Problem to work on → Return only the lines running from the one that contains "Task: Select the LoRa block in palette" through the end of the entries, exactly, both ends included. Omit pictures.

Records shown →
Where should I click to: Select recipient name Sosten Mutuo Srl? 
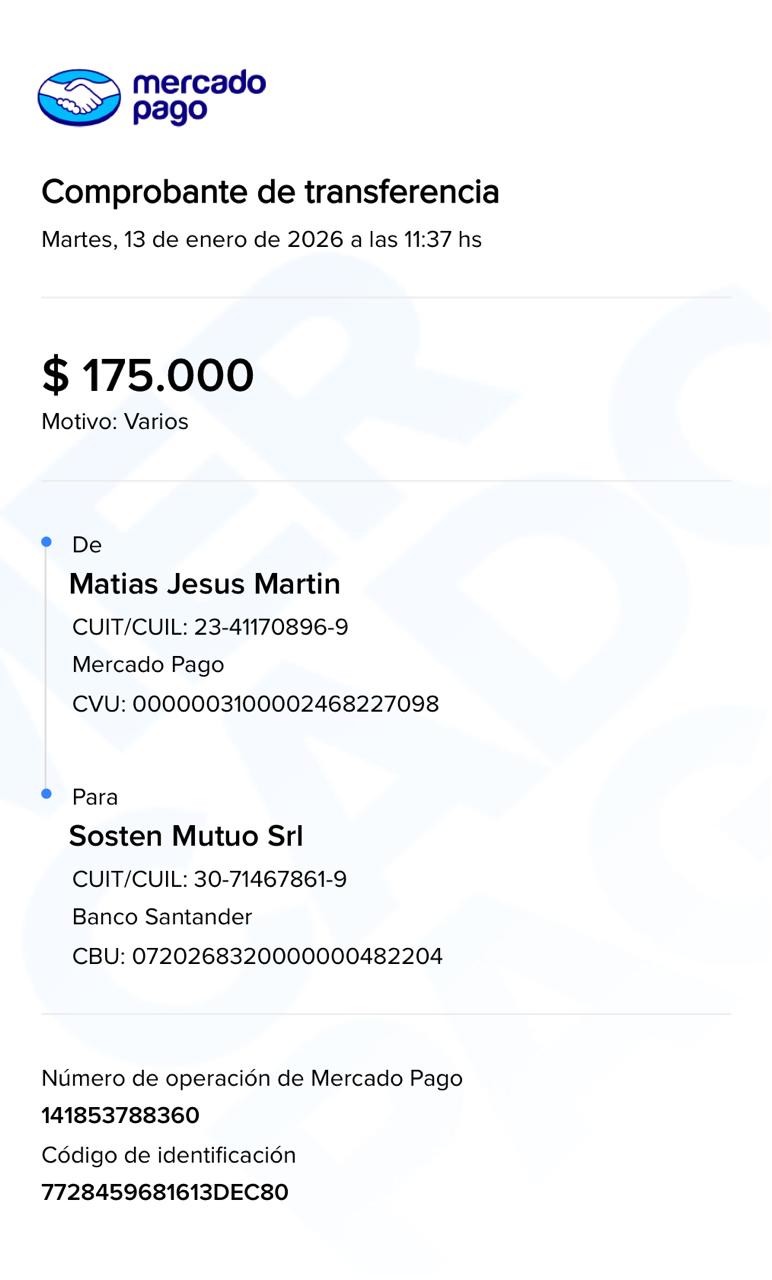(x=186, y=836)
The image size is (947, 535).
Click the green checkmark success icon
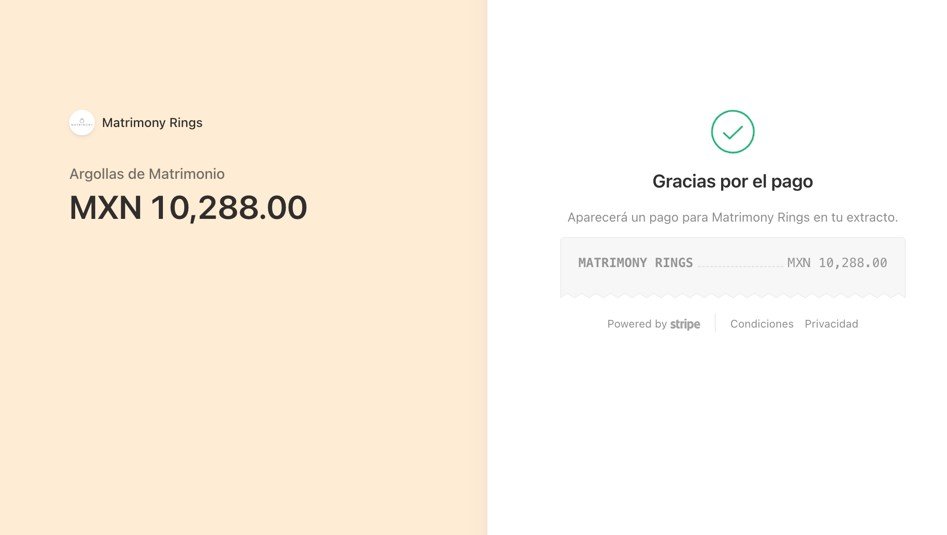coord(732,131)
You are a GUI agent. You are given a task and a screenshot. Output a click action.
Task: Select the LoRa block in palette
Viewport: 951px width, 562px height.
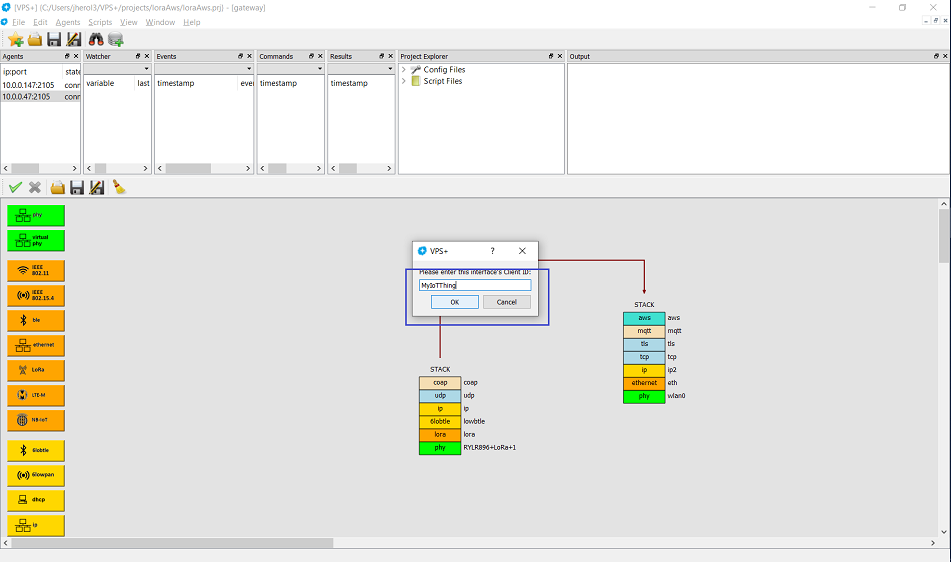coord(36,370)
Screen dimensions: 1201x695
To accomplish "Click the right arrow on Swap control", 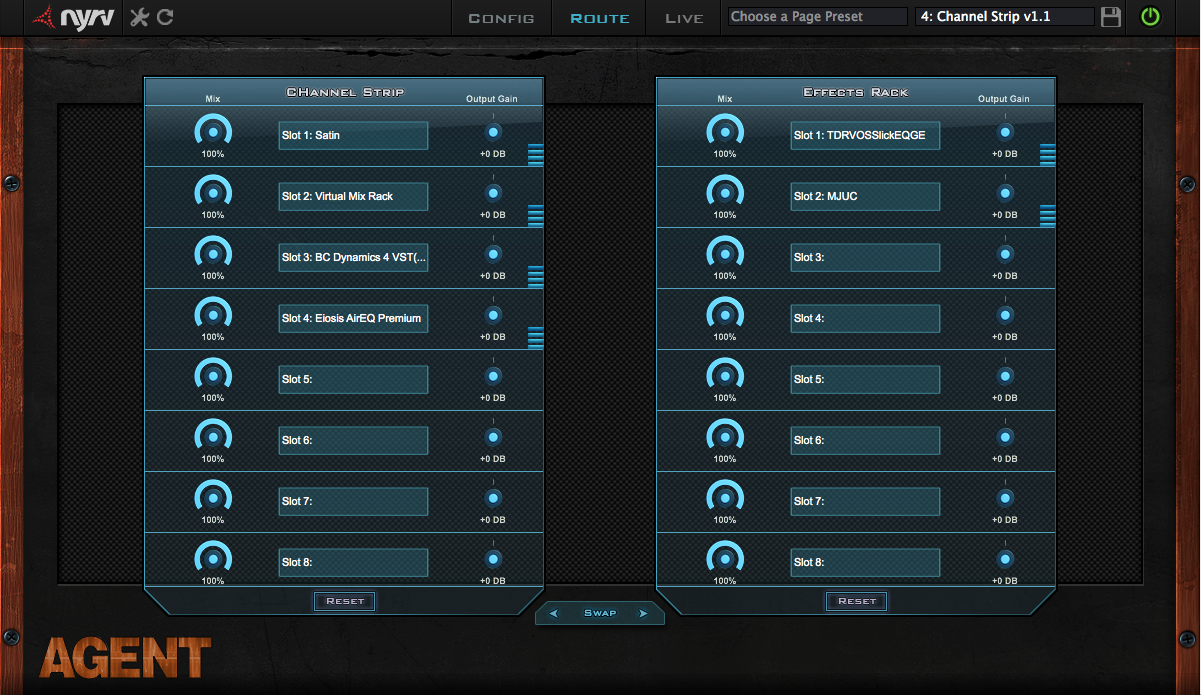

Exercise output →
Task: Select the LoRa block in palette
Viewport: 951px width, 562px height.
coord(36,370)
Screen dimensions: 1201x695
To accomplish "Click the right arrow on Swap control", 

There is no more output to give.